My first job out of college gave me a taste for how I could use my data skills to have a real-world impact. After graduating from Georgetown, I joined the Consumer Financial Protection Bureau, a federal agency that regulates financial markets. The Bureau was created in the aftermath of the 2008 financial crisis with a mandate of protecting the American people from exploitation by banks and other financial institutions. I was appointed to my role at CFPB through the Director’s Financial Analyst program, a fellowship program housed in the Office of the Director that embeds fellows with strategically important teams across the agency. I spent most of my time at CFPB working on the data science team. One of our main clients was the Bureau’s Office of Enforcement, the department that conducts investigations and brings actions against financial companies found to be violating federal regulations. My primary responsibility was assisting these teams of lawyers by supporting legal arguments with data. We had the authority to subpoena proprietary data from companies suspected of breaking the law. Along the way I taught myself Python and SQL. As a public servant, I saw the impact of our work on citizens across the country and contributed to investigations of companies like payday loan companies and online lenders. In the few years since the Bureau was established, we have already brought over $12 billion dollars of relief to consumers who were harmed. Working at a mission-driven organization like the CFPB, I felt privileged by the opportunity to use data to improve the lives of everyday people.
After my fellowship at the CFPB, I had a unique opportunity to pursue graduate studies overseas. I was awarded a fellowship to pursue a fully-funded Master’s degree at Peking University, the top university in China, on a new scholarship program called the Yenching Academy. The aim of Yenching is to bring 200 young scholars and leaders from around the globe to study together in Beijing for two years. I sought to apply my background working as a data scientist to explore new avenues of China-related research through data science techniques. My Master’s thesis developed a new methodology to better understand China’s bilateral relationships with other countries by tracking air pollution particulate matter readings. My approach exploited the relationship between daily pollution levels and the timing of diplomatic meetings in Beijing to quantify how the Chinese government views its relations with different countries. I also made use of variation in weather patterns and how it relates to air pollution as a natural experiment to further strengthen my findings. This project involved constructing an original dataset on political meetings occurring in Beijing over an 11-year period through web scraping, which allowed me to further develop my programming skills.

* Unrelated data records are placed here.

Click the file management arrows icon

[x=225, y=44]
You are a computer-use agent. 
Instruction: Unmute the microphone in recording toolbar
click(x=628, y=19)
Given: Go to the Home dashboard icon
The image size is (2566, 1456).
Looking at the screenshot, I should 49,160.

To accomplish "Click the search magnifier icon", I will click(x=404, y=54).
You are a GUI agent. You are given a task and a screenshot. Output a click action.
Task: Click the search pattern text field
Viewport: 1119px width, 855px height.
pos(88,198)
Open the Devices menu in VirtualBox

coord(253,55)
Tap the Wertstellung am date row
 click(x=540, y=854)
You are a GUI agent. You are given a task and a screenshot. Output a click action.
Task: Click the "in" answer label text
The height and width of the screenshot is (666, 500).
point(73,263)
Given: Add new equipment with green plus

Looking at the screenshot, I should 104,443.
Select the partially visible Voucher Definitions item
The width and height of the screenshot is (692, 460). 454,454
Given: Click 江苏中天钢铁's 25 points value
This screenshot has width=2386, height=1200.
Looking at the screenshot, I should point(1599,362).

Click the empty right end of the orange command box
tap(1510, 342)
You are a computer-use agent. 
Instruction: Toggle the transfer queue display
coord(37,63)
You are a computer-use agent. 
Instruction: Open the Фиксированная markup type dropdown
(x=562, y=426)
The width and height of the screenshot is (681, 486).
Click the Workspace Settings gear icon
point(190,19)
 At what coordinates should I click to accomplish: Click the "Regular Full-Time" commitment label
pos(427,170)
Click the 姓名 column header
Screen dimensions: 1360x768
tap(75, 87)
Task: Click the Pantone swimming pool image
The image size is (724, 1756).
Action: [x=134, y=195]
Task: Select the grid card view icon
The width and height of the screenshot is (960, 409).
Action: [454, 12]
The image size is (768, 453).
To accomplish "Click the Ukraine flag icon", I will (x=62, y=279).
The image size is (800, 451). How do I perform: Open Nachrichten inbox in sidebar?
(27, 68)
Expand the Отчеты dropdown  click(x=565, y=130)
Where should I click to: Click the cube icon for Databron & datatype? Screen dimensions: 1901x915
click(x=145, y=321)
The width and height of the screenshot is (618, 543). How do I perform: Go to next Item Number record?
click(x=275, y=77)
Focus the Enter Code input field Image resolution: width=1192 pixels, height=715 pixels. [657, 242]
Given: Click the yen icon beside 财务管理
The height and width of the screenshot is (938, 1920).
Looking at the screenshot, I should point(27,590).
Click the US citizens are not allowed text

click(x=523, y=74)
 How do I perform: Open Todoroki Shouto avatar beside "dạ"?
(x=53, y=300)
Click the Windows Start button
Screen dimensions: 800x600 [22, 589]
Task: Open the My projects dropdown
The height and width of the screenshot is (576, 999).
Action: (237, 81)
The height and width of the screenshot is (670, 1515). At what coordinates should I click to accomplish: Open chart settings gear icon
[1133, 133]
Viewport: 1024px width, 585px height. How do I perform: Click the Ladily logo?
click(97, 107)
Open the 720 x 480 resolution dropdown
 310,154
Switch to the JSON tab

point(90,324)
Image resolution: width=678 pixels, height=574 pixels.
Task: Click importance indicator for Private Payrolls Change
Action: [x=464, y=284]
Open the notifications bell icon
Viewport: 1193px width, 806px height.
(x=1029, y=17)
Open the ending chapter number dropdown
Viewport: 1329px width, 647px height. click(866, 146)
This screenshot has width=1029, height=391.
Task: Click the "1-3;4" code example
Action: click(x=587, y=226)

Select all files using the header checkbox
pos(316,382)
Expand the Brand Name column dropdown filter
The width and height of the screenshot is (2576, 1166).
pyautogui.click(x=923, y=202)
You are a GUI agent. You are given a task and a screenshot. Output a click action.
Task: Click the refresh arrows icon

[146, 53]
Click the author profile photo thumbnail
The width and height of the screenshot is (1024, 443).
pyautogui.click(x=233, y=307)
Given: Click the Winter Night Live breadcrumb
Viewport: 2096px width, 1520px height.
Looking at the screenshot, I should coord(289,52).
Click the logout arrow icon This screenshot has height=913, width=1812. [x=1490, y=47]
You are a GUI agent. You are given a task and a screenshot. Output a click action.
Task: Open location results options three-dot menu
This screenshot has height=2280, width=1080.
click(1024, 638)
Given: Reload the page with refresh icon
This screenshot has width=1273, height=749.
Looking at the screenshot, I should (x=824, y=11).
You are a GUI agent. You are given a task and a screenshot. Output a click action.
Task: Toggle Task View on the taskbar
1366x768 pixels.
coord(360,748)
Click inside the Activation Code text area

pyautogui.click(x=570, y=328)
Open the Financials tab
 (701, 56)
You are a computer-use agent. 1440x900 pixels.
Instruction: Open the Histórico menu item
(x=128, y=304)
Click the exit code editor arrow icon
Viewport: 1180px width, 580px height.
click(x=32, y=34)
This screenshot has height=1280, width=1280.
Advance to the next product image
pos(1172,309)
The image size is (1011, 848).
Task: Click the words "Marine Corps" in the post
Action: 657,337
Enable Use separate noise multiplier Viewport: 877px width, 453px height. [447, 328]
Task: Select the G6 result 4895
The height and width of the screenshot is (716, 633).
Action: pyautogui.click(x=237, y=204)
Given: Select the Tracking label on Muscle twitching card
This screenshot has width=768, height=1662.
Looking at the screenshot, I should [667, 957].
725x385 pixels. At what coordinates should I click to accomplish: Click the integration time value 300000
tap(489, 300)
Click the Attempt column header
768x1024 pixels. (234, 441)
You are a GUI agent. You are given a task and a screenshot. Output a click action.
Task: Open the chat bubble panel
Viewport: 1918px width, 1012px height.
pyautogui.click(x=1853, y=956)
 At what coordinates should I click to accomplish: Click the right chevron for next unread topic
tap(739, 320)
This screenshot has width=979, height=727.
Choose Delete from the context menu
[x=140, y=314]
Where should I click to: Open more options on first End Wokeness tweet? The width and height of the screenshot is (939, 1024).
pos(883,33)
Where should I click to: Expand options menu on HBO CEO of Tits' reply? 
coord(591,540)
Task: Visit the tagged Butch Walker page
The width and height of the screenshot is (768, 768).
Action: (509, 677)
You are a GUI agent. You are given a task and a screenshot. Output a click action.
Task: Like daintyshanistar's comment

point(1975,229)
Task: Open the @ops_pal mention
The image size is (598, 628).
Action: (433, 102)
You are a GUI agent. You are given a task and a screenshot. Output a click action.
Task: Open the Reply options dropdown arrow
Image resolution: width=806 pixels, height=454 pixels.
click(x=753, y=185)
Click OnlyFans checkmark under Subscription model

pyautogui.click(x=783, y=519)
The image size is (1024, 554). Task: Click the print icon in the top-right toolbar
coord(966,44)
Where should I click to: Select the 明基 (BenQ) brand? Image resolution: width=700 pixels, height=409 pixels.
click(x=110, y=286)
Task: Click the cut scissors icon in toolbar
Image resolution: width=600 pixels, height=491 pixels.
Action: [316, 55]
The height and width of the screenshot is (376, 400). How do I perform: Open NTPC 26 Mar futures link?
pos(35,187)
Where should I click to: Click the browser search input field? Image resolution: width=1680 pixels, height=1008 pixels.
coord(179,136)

Since graduating and moving back to the United States, I find myself immersed once again in the data science world. I was recently awarded a fully-funded fellowship by the Flatiron School in Washington, DC to pursue a data science bootcamp designed for PhDs and Masters in STEM fields transitioning from academia to industry. I am thrilled by this opportunity to further develop my skillset in programming, statistics, machine learning and big data. Although I’m not exactly sure what direction I will ultimately pursue, I am excited to continue to grow as a data scientist equipped with the tools to tackle interesting puzzles in the world.